Hace unos años no había empresa o corporación
de cualquier tipo que no se adornara con la adopción de un «código ético». Eso vestía bien, suscitaba
inicialmente confianza en los clientes y, en último
término, resultaba rentable (¡Inquieto mueve ante esto la cabeza el pobre Kant!). El cumplimiento de semejantes códigos era, por supuesto, «voluntario», en
cuanto quedaba, por definición, confiado a la conciencia y «buena» voluntad de quienes se los autoimponían. Y no era difícil comprobar cómo se desviaban al código ético, como si fueran exclusivas de
éste, exigencias que han de tener su lugar también en
el código penal. ¿Ingenuidad o astucia? ¿Cómo garantizaban aquellos códigos los comportamientos que
definían como deseables y «obligados»? Resulta inevitable recordar aquellas experiencias cuando ahora
se pretende y propone que, mediante su auto-conversión por autorregulación ética, pongan fin a la corrupción política los mismos en cuya falta de sentido ético localizamos con plena seguridad el pestilente foco
de donde esa corrupción está manando.
Por eso, no dejemos de insistir en la necesidad de
una rápida, proporcionada, rigurosa, justa, sanción penal de los delitos en general y, en especial, de los cometidos al amparo de la condición y actividad política. Y, sobre todo, no dejemos de exigirnos a nosotros
mismos la obligación de la pública, en ocasiones
arriesgada, denuncia cívica de la corrupción que nosotros mismos generamos o alimentamos aun con simples cómplices, rentables o cómodos, silencios…

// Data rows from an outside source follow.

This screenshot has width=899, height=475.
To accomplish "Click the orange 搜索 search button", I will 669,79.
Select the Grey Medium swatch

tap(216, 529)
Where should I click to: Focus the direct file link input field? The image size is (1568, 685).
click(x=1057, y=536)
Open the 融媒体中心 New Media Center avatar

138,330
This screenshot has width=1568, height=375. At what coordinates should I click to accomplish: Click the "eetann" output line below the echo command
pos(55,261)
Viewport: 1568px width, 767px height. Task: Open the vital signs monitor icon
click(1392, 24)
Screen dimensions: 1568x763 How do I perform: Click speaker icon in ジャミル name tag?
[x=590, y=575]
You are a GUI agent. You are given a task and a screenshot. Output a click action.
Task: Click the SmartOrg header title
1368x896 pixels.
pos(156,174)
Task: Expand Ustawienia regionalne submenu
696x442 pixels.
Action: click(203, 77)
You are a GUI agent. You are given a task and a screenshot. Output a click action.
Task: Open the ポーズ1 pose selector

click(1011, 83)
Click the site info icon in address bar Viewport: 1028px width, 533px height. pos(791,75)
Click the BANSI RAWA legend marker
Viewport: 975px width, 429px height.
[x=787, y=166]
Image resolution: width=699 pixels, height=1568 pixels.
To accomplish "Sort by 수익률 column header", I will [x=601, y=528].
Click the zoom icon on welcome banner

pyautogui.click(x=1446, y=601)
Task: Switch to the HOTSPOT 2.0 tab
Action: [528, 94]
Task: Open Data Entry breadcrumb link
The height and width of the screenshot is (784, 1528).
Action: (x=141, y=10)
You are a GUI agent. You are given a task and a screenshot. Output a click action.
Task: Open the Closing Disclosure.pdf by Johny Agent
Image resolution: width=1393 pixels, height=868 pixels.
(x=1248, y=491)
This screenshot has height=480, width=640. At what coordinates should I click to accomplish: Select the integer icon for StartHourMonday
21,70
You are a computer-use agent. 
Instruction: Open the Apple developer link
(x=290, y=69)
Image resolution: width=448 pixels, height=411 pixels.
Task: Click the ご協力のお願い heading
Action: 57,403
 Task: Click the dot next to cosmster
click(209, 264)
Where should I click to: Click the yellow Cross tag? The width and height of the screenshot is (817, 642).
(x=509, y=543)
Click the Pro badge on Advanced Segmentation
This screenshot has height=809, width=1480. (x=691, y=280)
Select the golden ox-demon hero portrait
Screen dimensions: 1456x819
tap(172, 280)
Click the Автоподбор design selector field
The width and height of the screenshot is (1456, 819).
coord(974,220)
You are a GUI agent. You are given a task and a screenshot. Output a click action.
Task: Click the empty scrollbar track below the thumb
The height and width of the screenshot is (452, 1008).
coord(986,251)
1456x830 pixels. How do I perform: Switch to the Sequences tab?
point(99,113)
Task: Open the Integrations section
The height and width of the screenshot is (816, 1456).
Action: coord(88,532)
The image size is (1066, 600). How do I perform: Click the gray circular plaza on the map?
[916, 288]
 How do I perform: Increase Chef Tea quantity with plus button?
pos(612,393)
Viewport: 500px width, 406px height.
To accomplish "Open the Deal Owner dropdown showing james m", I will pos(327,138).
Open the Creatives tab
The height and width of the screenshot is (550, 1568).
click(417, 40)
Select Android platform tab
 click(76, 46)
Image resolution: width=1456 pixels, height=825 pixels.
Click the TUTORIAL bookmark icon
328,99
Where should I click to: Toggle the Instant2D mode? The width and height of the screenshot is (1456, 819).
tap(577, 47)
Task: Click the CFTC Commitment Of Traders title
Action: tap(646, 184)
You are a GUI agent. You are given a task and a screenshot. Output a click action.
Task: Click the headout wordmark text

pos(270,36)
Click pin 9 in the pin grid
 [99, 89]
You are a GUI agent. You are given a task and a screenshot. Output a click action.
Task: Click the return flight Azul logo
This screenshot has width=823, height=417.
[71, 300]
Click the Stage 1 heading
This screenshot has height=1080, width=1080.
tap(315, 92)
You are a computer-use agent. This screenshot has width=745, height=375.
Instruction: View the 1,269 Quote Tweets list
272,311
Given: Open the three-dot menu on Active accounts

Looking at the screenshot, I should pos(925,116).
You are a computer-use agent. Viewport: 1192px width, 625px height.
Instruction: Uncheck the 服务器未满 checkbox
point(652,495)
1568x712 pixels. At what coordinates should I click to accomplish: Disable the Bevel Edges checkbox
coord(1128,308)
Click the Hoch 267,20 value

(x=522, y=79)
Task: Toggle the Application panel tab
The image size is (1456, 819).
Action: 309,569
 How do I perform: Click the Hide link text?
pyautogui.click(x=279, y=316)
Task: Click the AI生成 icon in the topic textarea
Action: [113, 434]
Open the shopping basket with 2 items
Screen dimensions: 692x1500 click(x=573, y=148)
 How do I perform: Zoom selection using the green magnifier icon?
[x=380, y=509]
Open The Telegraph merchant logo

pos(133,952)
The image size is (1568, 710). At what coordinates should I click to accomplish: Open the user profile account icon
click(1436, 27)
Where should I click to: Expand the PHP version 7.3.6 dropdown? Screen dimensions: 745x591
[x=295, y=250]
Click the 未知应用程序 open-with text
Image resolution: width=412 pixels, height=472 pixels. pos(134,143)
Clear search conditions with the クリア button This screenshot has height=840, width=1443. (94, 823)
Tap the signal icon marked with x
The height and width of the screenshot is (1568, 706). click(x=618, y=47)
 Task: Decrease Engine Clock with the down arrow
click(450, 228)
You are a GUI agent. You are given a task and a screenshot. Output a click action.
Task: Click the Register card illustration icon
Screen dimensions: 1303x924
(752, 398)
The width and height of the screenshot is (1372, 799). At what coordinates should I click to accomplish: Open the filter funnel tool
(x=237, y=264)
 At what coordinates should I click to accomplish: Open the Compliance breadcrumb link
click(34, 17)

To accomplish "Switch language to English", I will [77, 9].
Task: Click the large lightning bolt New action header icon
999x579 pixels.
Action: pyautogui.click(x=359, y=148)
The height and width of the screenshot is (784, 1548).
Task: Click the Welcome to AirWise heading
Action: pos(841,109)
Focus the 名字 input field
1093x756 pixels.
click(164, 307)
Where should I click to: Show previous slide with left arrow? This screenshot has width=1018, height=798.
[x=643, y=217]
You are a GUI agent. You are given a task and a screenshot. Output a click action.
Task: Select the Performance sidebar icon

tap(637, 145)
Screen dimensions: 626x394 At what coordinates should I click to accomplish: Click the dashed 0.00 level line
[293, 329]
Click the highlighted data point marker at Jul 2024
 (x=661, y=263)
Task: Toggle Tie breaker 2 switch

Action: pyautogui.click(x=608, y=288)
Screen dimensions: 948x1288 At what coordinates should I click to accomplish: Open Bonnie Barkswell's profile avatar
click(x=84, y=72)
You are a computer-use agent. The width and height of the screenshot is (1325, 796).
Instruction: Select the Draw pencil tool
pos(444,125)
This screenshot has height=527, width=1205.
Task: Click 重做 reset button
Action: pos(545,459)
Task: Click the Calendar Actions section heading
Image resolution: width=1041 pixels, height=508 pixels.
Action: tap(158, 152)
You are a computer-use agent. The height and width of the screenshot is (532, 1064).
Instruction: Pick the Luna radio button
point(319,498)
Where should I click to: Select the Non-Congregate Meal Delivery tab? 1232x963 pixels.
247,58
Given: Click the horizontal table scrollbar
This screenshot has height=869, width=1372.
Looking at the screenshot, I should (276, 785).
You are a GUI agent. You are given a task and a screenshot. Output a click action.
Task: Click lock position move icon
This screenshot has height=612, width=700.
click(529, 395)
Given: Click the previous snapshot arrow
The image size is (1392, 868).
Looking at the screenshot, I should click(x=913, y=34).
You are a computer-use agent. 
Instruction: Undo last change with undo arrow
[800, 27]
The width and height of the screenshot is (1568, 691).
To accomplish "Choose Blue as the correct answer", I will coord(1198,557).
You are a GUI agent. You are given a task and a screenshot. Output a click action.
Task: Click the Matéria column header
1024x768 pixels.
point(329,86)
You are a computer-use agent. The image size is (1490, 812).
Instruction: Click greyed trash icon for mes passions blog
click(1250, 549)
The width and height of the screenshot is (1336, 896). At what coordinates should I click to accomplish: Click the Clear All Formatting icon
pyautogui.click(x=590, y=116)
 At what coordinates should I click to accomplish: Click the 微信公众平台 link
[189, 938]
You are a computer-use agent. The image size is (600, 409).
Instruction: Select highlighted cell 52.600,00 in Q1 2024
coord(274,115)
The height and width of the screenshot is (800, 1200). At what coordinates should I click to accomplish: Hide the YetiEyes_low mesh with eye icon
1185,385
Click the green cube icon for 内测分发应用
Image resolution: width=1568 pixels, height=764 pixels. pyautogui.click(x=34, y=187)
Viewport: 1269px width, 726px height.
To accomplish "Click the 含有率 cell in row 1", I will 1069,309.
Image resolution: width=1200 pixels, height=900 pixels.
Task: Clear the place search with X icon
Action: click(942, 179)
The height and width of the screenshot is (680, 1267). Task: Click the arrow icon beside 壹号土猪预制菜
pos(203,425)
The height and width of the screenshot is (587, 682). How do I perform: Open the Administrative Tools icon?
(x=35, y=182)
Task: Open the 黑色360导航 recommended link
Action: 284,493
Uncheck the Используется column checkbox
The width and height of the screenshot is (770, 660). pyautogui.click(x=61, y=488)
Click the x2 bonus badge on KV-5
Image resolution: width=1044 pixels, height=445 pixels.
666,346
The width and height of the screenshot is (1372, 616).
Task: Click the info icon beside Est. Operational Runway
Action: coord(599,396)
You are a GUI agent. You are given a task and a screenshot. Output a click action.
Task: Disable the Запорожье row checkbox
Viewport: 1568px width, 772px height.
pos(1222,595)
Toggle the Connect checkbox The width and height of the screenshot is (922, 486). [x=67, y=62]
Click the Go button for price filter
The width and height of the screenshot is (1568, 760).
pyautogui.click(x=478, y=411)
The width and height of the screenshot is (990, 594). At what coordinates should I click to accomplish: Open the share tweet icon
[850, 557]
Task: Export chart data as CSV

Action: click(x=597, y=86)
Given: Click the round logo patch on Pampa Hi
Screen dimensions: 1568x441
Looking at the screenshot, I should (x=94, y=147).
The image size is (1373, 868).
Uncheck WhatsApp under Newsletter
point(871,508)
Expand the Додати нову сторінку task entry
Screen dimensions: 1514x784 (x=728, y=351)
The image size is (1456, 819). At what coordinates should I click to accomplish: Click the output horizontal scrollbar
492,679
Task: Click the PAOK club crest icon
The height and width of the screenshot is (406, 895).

Por otra parte —advirtámoslo aunque no sea necesario, atendido el sentido de las precedentes consideraciones—: nuestra apelación al código penal como instrumento eficaz contra las prácticas corruptas
en la política no supone en modo alguno un olvido
de la necesidad de una regeneración específicamente ética,
pues de la ética (a la que toda actividad humana en
cuanto tal está necesariamente referida) depende
también, en último término, la adopción y aplicación
de medidas legales rectoras y correctoras, incluidas las
penales, de la actividad política.
2. V. Manuel Núñez Encabo, «El rescate de la política desde la ética» (El Mundo, miércoles 7 de agosto de 2013).